If school 3 was your favourite, I would go with that - and tell your DH to visit, too. Can you get into the catholic school without regular mass attendance?
If the Head is too important or too busy to see me personally then I wouldn't choose the school - you will have the same problem when the DC is in the school. I can appreciate that they might show groups but they still need to be available for individual questions. If they are too busy to show you around then I would make a different date to see them.
Schools where pupils show you around are better than the secretary IMO.
The Head makes or breaks a school- you need to see them.
School 2, School 3, then School 1.
School 2 sounds like you and your partner agree on, then School 3 has the best results, then School 1, which you don't sound keen on, but is a good 'back up' choice, as even if you don't get offered the first two, you will be then offered a place on distance to your local school.
School 4 is a no-go, if it is popular and oversubscribed, you stand no chance of getting a place as you are too far away on distance, it would be a wasted choice.
Thanks lots for the advice everyone. Yeah I'm obsessed with admissions criteria and I've studied them all closely. Strangely enough we actually stand the best chance of getting into school 4 as its undersubscribed and dh attends church regularly. We'd stand a good chance with the catholic ones as little ones are baptised (attendance not required) and although they're oversubscribed they do take some non Catholics after all the Catholics have places each year. We have the least chance of getting into school 1 as although it's closest we're not in catchment and it's oversubscribed. So far the most part of it it is about choice.
I looked round school 4 and it too was really lovely. But school 3 g
Has an amazing linked secondary which you're guaranteed entry into if you attend the primary.

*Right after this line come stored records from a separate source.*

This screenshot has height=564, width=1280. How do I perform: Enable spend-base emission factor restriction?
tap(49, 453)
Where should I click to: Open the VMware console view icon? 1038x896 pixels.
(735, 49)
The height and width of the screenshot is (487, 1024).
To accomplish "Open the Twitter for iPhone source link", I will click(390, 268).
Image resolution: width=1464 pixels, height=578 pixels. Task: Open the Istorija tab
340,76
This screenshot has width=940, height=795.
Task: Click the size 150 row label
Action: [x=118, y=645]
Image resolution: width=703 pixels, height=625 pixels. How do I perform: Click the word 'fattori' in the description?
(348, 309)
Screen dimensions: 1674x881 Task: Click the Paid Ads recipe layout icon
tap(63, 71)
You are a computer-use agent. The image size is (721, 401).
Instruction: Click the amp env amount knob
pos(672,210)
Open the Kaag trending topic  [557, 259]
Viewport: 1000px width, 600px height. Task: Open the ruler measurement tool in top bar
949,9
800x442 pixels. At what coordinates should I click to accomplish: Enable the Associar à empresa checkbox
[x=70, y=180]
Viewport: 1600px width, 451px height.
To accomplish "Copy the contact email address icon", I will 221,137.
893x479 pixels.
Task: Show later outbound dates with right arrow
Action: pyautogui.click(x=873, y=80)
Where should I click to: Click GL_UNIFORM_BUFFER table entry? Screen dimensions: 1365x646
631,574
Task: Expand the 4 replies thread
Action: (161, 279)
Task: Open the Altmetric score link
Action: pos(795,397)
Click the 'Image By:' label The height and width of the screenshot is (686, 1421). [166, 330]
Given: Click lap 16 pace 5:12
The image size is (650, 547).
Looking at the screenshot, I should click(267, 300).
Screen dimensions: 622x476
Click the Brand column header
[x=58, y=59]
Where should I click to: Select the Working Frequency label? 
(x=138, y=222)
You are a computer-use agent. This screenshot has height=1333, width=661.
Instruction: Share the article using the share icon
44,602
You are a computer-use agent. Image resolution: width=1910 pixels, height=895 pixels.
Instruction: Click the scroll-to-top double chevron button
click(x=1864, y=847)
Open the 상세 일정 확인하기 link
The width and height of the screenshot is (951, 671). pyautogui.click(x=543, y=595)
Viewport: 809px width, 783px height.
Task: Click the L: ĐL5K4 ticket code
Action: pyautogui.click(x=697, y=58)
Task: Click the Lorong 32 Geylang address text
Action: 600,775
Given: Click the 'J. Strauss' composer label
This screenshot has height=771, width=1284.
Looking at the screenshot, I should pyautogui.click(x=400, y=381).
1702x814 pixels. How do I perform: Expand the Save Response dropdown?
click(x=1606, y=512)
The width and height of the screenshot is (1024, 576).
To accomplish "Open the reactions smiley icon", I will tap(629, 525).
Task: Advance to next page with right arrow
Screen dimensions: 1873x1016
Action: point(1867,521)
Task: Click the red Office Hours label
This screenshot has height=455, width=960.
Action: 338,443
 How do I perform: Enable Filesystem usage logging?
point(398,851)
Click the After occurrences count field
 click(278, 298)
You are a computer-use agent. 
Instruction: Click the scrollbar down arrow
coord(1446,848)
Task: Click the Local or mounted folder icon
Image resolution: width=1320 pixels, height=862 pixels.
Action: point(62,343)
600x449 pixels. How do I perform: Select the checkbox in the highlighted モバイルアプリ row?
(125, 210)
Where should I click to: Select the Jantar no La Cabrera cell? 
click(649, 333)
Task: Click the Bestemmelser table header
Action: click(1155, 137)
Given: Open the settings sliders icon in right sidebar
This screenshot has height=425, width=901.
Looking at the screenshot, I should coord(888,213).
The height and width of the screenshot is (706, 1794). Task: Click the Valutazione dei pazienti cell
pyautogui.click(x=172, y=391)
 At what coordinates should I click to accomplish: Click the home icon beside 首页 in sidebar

In that case, I'd amend that to School 2, School 3, then School 4.
Benetint - that could change long before your DC gets to Secondary Application. Guaranteed entry for the current Y6's, not necessarily for 8 year's time, lots can change.
I really wouldn't pick a Primary school based on future Secondary school.
3, 2/1 in no particular order
Oh - not sure about school 4, you need to go see what its like on the inside I think!
We went to see 4 schools, and chose the one with the biggest social mix (aka 'dodgy' area, by reputation that is) as the Head was lovely, showed us around, teachers lovely, kids excited about their work and clearly very happy and well supported. No regrets at all.
3,2,1 - 4 sounds like a good option schoolwise,but I'd think very carefully about the fact that you won't be living in the community the school is part of.
My dc's primary was 10-15 minutes drive away in a nearby village,and that was perfectly doable,it was a lovely school ,it suited them...but the vast majority of the families lived in the village,they were all part of the same community and we weren't.With hindsight I'm not sure the nearer school we weren't so keen on when DD was 3 wouldn't have been the better long term option.